Set down the entries once more exactly as they were written.

GIVEN INFORMATION START

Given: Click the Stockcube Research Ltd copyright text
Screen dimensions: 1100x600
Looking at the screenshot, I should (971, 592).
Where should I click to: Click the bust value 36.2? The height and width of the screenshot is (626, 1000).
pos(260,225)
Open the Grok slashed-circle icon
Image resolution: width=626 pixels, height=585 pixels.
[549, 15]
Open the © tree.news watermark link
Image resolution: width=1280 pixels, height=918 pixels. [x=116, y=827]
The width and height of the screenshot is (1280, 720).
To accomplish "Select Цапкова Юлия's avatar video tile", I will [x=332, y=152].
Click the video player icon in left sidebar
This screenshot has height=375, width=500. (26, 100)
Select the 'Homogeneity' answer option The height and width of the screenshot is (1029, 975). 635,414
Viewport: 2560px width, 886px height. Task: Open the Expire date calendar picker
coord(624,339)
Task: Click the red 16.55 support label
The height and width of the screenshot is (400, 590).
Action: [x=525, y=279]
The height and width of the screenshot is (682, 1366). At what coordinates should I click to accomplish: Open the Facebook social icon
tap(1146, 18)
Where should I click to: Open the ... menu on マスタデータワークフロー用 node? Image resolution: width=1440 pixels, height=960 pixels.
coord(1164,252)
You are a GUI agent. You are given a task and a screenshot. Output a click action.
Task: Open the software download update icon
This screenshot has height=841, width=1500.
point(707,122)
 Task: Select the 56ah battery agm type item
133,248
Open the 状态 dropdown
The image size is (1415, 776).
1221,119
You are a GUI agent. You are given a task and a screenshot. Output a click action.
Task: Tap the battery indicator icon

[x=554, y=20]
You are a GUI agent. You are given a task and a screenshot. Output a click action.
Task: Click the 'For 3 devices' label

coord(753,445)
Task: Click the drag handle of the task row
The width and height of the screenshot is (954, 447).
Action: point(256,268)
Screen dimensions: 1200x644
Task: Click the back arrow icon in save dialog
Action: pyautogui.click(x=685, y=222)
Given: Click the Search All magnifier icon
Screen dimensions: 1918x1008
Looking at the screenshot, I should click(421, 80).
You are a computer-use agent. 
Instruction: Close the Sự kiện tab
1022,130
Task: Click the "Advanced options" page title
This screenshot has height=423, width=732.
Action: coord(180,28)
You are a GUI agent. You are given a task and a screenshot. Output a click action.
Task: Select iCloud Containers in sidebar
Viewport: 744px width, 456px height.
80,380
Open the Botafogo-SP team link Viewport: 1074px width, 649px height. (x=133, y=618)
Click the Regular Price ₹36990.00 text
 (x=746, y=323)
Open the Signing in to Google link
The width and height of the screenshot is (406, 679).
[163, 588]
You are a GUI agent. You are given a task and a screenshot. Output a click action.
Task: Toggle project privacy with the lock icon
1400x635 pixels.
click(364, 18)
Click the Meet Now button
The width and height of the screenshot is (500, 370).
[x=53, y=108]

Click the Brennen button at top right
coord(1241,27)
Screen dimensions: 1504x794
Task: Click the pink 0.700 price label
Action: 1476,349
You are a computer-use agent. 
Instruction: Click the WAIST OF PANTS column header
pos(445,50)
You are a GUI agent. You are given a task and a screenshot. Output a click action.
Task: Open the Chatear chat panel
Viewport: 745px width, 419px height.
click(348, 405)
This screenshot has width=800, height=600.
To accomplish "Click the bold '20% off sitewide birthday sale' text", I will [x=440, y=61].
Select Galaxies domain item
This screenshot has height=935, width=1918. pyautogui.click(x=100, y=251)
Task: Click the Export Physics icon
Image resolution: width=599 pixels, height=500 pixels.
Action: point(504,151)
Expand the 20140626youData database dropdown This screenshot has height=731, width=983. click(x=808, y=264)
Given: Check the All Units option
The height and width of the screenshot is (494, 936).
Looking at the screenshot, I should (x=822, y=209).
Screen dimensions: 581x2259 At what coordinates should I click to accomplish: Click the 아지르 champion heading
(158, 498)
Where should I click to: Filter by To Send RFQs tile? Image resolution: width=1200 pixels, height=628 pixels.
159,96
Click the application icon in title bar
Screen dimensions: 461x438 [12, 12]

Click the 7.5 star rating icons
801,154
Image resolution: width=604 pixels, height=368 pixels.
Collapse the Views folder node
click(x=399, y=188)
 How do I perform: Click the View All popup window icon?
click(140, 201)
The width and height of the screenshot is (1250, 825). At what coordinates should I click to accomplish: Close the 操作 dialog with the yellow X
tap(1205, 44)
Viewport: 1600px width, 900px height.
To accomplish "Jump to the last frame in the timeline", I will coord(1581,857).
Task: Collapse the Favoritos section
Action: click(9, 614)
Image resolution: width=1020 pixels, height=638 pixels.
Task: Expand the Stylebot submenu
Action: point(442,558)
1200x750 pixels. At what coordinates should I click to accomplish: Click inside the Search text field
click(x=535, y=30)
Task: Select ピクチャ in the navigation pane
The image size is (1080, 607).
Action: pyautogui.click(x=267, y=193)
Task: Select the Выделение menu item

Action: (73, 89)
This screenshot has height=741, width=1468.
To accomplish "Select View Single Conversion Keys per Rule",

GIVEN INFORMATION END

**ANSWER FOR THIS EXERCISE:**
Given: Click the Stockcube Research Ltd copyright text
Screen dimensions: 1100x600
Looking at the screenshot, I should (971, 592).
Where should I click to: Click the bust value 36.2? The height and width of the screenshot is (626, 1000).
pos(260,225)
Open the Grok slashed-circle icon
Image resolution: width=626 pixels, height=585 pixels.
[549, 15]
Open the © tree.news watermark link
Image resolution: width=1280 pixels, height=918 pixels. [x=116, y=827]
The width and height of the screenshot is (1280, 720).
To accomplish "Select Цапкова Юлия's avatar video tile", I will [x=332, y=152].
Click the video player icon in left sidebar
This screenshot has height=375, width=500. (26, 100)
Select the 'Homogeneity' answer option The height and width of the screenshot is (1029, 975). 635,414
Viewport: 2560px width, 886px height. Task: Open the Expire date calendar picker
coord(624,339)
Task: Click the red 16.55 support label
The height and width of the screenshot is (400, 590).
Action: [x=525, y=279]
The height and width of the screenshot is (682, 1366). At what coordinates should I click to accomplish: Open the Facebook social icon
tap(1146, 18)
Where should I click to: Open the ... menu on マスタデータワークフロー用 node? Image resolution: width=1440 pixels, height=960 pixels.
coord(1164,252)
You are a GUI agent. You are given a task and a screenshot. Output a click action.
Task: Open the software download update icon
This screenshot has height=841, width=1500.
point(707,122)
 Task: Select the 56ah battery agm type item
133,248
Open the 状态 dropdown
The image size is (1415, 776).
1221,119
You are a GUI agent. You are given a task and a screenshot. Output a click action.
Task: Tap the battery indicator icon

[x=554, y=20]
You are a GUI agent. You are given a task and a screenshot. Output a click action.
Task: Click the 'For 3 devices' label

coord(753,445)
Task: Click the drag handle of the task row
The width and height of the screenshot is (954, 447).
Action: point(256,268)
Screen dimensions: 1200x644
Task: Click the back arrow icon in save dialog
Action: pyautogui.click(x=685, y=222)
Given: Click the Search All magnifier icon
Screen dimensions: 1918x1008
Looking at the screenshot, I should click(421, 80).
You are a computer-use agent. 
Instruction: Close the Sự kiện tab
1022,130
Task: Click the "Advanced options" page title
This screenshot has height=423, width=732.
Action: coord(180,28)
You are a GUI agent. You are given a task and a screenshot. Output a click action.
Task: Select iCloud Containers in sidebar
Viewport: 744px width, 456px height.
80,380
Open the Botafogo-SP team link Viewport: 1074px width, 649px height. (x=133, y=618)
Click the Regular Price ₹36990.00 text
 (x=746, y=323)
Open the Signing in to Google link
The width and height of the screenshot is (406, 679).
[163, 588]
You are a GUI agent. You are given a task and a screenshot. Output a click action.
Task: Toggle project privacy with the lock icon
1400x635 pixels.
click(364, 18)
Click the Meet Now button
The width and height of the screenshot is (500, 370).
[x=53, y=108]

Click the Brennen button at top right
coord(1241,27)
Screen dimensions: 1504x794
Task: Click the pink 0.700 price label
Action: 1476,349
You are a computer-use agent. 
Instruction: Click the WAIST OF PANTS column header
pos(445,50)
You are a GUI agent. You are given a task and a screenshot. Output a click action.
Task: Open the Chatear chat panel
Viewport: 745px width, 419px height.
click(348, 405)
This screenshot has width=800, height=600.
To accomplish "Click the bold '20% off sitewide birthday sale' text", I will [x=440, y=61].
Select Galaxies domain item
This screenshot has height=935, width=1918. pyautogui.click(x=100, y=251)
Task: Click the Export Physics icon
Image resolution: width=599 pixels, height=500 pixels.
Action: point(504,151)
Expand the 20140626youData database dropdown This screenshot has height=731, width=983. click(x=808, y=264)
Given: Check the All Units option
The height and width of the screenshot is (494, 936).
Looking at the screenshot, I should (x=822, y=209).
Screen dimensions: 581x2259 At what coordinates should I click to accomplish: Click the 아지르 champion heading
(158, 498)
Where should I click to: Filter by To Send RFQs tile? Image resolution: width=1200 pixels, height=628 pixels.
159,96
Click the application icon in title bar
Screen dimensions: 461x438 [12, 12]

Click the 7.5 star rating icons
801,154
Image resolution: width=604 pixels, height=368 pixels.
Collapse the Views folder node
click(x=399, y=188)
 How do I perform: Click the View All popup window icon?
click(140, 201)
The width and height of the screenshot is (1250, 825). At what coordinates should I click to accomplish: Close the 操作 dialog with the yellow X
tap(1205, 44)
Viewport: 1600px width, 900px height.
To accomplish "Jump to the last frame in the timeline", I will coord(1581,857).
Task: Collapse the Favoritos section
Action: click(9, 614)
Image resolution: width=1020 pixels, height=638 pixels.
Task: Expand the Stylebot submenu
Action: point(442,558)
1200x750 pixels. At what coordinates should I click to accomplish: Click inside the Search text field
click(x=535, y=30)
Task: Select ピクチャ in the navigation pane
The image size is (1080, 607).
Action: pyautogui.click(x=267, y=193)
Task: Select the Выделение menu item

Action: (73, 89)
This screenshot has height=741, width=1468.
To accomplish "Select View Single Conversion Keys per Rule",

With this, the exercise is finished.